On Wednesday, the jury announced two recommendations following the inquest, which began on Monday.

To the Minister of Health, the jury recommended that the ministry, in partnership with B.C. Ambulance Service, consider adding more Advanced Life Support units to the Lower Mainland.

The jury also recommended that the Burnaby RCMP include, in the training of its members, "specific instruction on the working of their communication equipment, specifically concentrating on the matter of queuing during emergency situations," a release from the coroner service read.

According to Sgt. Rob Vermeulen, spokesperson for B.C. RCMP, the RCMP take recommendations from the B.C. Coroners Service "very seriously."

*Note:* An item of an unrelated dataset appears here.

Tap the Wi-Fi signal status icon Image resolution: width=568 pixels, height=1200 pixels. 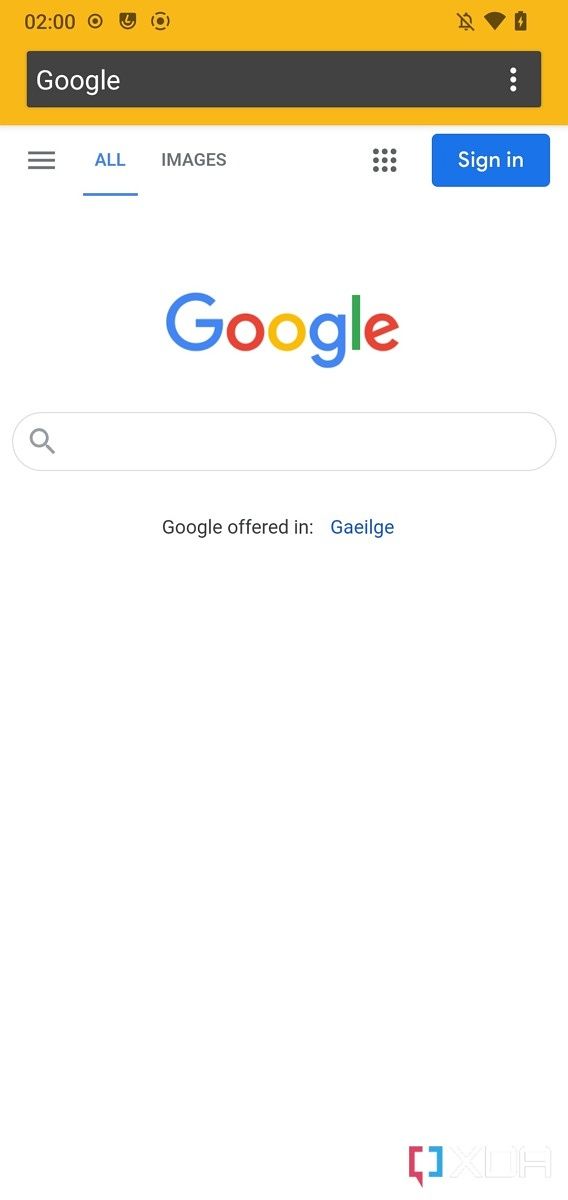coord(494,21)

In an email to the NOW, Vermeulen said all recommendations are reviewed by the criminal operations branch of the RCMP and researched in conjunction with stakeholders. Written responses for all recommendations are then sent to the coroner.

According to Vermeulen, the RCMP have "to be mindful that any recommendation made could potentially impact on all RCMP resources in B.C. and may require additional significant training, infrastructure and finances, or may have complex legal challenges associated to any implementation."

"We work very closely with the B.C. Coroners Service and are committed to initiatives, recommendations and improved communication between all stakeholders that would allow us to continue to be the best policing service that B.C. citizens expect and deserve," Vermeulen said in the email.